After he obtained for the Order the Church of St Agnes in Piazza Navona and after his resignation as Superior General, Francis left for his third journey to Spain (September 1598). During his stay, he opened the religious houses in Valladolid and Alcala de Hanares. When returned to Rome, he was elected Vicar General for Italy and Superior of St Mary Major in Naples. In his humility, he asked the Pope Paul V to be spared from this position but in vain. The Order obtained from the same Pontiff the Roman Basilica of San Lorenzo in Lucina.
Francis’ health became weaker because of his austere life. Despite all limitations, he did not hesitate from undertaking his last journey with his brother, Father Antonio of the Theatine Fathers, which led them to Loreto, Villa Santa Maria and Agnone (Molise Region) to accommodate the request of opening a new religious house there.
Upon his arrival to Agnone, Francis was physically tired and fell ill. On 4 June 1608, he died uttering the words: “Let’s go, let’s go to heaven.”
His body was given enough preparation for a long journey to Naples. Truly, God has left His own sign on him.
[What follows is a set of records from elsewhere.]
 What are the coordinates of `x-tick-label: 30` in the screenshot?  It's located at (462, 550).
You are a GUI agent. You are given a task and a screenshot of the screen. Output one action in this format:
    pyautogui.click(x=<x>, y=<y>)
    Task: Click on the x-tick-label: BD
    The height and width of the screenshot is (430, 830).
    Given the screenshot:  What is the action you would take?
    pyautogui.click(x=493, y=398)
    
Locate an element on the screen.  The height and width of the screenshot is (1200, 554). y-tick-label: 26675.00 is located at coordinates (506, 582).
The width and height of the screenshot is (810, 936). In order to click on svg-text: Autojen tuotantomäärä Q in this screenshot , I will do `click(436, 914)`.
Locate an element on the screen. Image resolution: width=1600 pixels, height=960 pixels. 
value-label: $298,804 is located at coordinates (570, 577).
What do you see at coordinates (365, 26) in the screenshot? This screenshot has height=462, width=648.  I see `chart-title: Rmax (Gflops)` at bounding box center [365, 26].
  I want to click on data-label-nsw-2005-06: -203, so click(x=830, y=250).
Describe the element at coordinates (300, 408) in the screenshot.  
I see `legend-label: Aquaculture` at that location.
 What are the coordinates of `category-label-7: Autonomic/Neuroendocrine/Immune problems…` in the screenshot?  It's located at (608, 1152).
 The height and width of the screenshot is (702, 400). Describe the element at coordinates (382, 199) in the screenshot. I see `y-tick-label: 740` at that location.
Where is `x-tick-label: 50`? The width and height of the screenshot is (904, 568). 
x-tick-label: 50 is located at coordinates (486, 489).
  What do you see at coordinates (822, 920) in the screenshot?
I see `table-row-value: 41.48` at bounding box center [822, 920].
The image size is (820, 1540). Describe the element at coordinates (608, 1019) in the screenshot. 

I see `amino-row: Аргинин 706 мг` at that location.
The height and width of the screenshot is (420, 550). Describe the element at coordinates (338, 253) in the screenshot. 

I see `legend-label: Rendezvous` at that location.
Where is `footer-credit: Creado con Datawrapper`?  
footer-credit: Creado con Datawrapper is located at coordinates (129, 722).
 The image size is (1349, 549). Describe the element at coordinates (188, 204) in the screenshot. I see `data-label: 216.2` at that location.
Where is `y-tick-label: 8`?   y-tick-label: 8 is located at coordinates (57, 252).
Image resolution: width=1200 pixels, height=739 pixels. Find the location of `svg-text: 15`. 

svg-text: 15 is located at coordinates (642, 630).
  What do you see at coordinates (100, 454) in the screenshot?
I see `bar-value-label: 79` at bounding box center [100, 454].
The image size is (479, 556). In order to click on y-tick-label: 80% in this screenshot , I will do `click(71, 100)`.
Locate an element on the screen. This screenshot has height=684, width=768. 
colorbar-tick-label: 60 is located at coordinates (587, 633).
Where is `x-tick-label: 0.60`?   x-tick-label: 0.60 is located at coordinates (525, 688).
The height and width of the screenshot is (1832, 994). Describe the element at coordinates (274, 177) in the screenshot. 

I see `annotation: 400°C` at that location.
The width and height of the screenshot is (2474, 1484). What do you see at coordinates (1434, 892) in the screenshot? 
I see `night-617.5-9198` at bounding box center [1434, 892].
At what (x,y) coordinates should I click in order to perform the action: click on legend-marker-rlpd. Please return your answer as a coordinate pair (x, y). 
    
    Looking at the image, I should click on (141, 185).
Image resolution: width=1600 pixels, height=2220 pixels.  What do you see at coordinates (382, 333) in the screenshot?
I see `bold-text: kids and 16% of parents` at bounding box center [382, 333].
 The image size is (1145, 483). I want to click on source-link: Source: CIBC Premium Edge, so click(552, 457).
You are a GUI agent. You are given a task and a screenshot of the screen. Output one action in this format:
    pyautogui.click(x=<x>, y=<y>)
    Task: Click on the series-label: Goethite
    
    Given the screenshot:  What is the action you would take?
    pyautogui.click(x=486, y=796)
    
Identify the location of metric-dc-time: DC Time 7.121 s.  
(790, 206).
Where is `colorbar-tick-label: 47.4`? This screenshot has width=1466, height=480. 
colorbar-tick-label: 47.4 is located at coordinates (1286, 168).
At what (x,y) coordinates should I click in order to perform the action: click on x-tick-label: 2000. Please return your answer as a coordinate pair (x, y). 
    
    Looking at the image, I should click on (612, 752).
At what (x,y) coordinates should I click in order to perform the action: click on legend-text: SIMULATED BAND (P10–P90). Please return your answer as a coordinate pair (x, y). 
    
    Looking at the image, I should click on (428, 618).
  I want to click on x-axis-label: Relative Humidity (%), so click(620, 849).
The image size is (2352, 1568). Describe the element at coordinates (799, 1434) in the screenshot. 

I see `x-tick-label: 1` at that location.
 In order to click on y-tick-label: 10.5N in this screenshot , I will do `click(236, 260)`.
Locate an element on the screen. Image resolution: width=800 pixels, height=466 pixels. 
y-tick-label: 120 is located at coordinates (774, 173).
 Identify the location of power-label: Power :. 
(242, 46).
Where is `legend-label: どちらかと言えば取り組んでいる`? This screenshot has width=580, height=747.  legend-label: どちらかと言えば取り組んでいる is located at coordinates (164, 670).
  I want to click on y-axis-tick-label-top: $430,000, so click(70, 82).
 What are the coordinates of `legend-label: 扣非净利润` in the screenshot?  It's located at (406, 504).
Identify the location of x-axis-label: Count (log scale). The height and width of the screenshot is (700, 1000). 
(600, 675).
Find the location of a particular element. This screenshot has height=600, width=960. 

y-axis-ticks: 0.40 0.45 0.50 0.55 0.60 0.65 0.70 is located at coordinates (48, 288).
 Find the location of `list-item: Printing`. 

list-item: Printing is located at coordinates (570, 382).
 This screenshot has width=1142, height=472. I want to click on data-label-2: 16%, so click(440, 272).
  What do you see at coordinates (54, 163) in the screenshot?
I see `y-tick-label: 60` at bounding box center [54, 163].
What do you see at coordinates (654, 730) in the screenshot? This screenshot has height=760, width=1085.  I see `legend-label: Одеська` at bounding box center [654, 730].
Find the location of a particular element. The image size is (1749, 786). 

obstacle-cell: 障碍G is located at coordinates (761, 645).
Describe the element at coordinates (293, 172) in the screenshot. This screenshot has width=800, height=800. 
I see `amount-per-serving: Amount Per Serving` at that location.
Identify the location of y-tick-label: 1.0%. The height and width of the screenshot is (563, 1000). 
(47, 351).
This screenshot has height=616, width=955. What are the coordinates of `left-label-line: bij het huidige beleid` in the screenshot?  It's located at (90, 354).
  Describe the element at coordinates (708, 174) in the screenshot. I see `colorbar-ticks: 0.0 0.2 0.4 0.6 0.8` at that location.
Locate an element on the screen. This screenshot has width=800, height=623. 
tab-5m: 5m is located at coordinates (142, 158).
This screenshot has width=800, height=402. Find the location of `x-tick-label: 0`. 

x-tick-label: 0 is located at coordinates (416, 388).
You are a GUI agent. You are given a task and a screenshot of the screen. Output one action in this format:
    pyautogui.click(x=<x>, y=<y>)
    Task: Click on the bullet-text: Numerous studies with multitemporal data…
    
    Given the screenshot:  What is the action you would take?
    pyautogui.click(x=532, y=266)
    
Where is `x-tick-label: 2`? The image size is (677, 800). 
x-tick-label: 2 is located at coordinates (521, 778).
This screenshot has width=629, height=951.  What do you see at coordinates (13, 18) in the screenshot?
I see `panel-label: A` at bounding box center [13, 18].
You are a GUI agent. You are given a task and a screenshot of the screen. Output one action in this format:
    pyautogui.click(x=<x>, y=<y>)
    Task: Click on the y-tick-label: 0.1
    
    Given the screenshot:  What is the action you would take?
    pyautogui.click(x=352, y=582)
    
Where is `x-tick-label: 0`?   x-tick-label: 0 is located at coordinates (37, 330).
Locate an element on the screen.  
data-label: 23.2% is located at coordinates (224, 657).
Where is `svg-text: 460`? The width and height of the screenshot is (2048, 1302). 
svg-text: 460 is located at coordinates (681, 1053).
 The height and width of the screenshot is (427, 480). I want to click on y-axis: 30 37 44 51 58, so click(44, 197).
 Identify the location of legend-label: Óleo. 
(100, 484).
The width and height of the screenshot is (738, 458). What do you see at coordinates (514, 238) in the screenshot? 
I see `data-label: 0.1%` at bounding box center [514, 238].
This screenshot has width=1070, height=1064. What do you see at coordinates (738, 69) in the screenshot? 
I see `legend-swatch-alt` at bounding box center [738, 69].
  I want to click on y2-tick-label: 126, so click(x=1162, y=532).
When the body was lanced, the blood spouted a red and scented fluid and his vital organs were uncorrupted. Around his heart were printed the words of the Psalm: “The zeal of your house consumes me” (Ps 69:10).
St Francis Caracciolo was Beatified by Pope Clement XIV on 4 June 1769 and Canonised by Pope Pius VII on 24 May 1807. In 1838 he was chosen as a Patron Saint of Naples, where his body lies. At first, he was buried in Basilica of St Mary Major but his remains were afterwards translated to the church of Santa Maria di Monteverginella, which was given in exchange to the Clerics Regular Minor (1823) after their suppression at the time of the French Revolution.
O Saint Francis Caracciolo,
for that most ardent love which You brought to this earth
and now in heaven you bring to Jesus Christ,
our most loving Redeemer
and to His ever Virgin Mother Mary Most Holy
and for that tender charity with which You consoled
and comforted the afflicted and troubled.
Oh! obtain the deliverance of our present affliction
and tribulation to this soul,
which full of trust,
has recourse to your loving and mighty patronage
and at the same time,
that humbly resigns itself to the supreme will of God,
whose eternal honour and glory be given forever.